Last week nine states received federal funding to run the Double Up Food Bucks program, which the Fair Food Network originally started in Michigan to give individuals on the Supplemental Nutrition Assistance Program (SNAP) an extra dollar for every dollar spent—up to $20—at participating markets. The Network created the model so other organizations could then adapt it for their respective states, Program Director Noah Fulmer said.
The Arkansas Coalition for Obesity Prevention, which operates in the most obese state in the U.S., is running a pilot of the program with the funding it received. “This was a definite need to have something like this, and we know our lower economic folks in our rural areas and in our food deserts just don’t have access to healthy affordable foods, and that’s one of our main missions,” ArCOP President Katrina Betancourt said.
ArCOP also runs a Growing Healthy Community program, which brings farmers markets to rural areas to make healthy, affordable food more accessible. The 18 SNAP eligible markets from this initiative will participate in the Double Up Food Bucks program through ArCOP, Betancourt explained.
Meanwhile, the New Mexico Farmers Marketing Association introduced Double Up Food Bucks as a pilot program in the state last year. With the new funding, NMFMA will expand it to 90 sites in the state, which has the third-highest level of child food insecurity in the country.
“We’ve got a lot of communities where there is just people struggling to stretch their food budgets every month, and we want as many as those people to be able to shop at farmers markets and other venues where there’s locally grown food as possible,” NMFMA Executive Director Denise Miller said. “Locally grown food should be something everyone can afford to purchase.”

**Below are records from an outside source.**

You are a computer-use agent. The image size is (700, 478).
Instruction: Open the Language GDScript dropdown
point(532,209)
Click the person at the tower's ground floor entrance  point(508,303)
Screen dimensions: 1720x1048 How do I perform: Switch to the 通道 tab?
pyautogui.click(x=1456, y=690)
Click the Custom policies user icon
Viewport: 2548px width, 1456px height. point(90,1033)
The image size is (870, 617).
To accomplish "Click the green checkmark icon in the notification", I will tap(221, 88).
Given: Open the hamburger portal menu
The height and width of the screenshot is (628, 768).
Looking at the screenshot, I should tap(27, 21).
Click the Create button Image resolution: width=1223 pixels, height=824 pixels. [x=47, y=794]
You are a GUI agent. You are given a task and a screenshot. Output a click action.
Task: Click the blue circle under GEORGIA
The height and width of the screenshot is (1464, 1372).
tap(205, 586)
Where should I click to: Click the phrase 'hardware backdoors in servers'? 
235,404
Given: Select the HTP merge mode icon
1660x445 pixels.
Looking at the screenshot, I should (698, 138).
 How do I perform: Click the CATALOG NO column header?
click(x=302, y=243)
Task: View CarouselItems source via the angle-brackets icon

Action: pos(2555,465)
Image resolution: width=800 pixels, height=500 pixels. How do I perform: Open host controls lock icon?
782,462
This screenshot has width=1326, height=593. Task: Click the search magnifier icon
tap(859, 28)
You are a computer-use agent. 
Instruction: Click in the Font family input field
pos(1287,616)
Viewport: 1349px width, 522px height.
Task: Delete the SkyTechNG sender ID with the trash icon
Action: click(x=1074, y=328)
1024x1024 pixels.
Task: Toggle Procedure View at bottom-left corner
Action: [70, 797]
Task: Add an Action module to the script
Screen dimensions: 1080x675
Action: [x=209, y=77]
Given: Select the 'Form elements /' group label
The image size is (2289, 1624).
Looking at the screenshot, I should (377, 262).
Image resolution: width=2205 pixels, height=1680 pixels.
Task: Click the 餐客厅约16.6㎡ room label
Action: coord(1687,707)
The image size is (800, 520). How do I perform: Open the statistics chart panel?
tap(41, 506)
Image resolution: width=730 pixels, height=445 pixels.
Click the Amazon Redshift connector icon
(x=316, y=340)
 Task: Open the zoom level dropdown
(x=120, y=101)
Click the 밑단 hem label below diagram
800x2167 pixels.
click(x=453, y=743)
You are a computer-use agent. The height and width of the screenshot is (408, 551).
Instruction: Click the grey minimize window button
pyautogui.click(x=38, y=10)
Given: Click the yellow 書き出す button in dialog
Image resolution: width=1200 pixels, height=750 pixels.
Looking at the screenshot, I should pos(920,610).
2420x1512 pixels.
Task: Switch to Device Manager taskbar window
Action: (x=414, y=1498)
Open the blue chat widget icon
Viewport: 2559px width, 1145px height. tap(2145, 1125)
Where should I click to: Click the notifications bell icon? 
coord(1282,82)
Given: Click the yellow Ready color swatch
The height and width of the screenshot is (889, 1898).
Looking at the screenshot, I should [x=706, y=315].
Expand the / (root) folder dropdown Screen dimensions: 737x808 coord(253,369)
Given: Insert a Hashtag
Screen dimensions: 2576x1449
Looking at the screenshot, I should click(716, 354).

NMFMA engaged its member farmers markets to participate in the program, which will also help support the local farmers who grow fruits and vegetables. “This program really serves two masters in that it helps low-income people purchase more food, and it helps the farmers earn more revenue,” Miller said.
The Network was able to expand its program by partnering with local organizations that can lead the effort and bring community leaders together, then by equipping them with a toolkit of materials and templates to adapt to each context, Fulmer said. Creating this standardized program model reduces the burden on farmers markets, ensuring that it will be successful.
Through the partnerships, the Network also provides technical assistance, answers questions about the program, and presents benchmarking data to its partners.
While NMFMA benefitted from the Network’s adaptable marketing materials and templates, Miller said “having data that is comparable across states and across organizations” was most important to building policy and obtaining federal funding.
Betancourt said the availability of program data gave ArCOP a better sense of what to expect after launching the program.
The Network is currently supporting active Double Up Food Bucks programs in 19 states, along with similar programs in two additional states. Other states included in last week’s second round of federal funding were Michigan, Ohio, Oregon, Utah, Texas, Arizona, and California.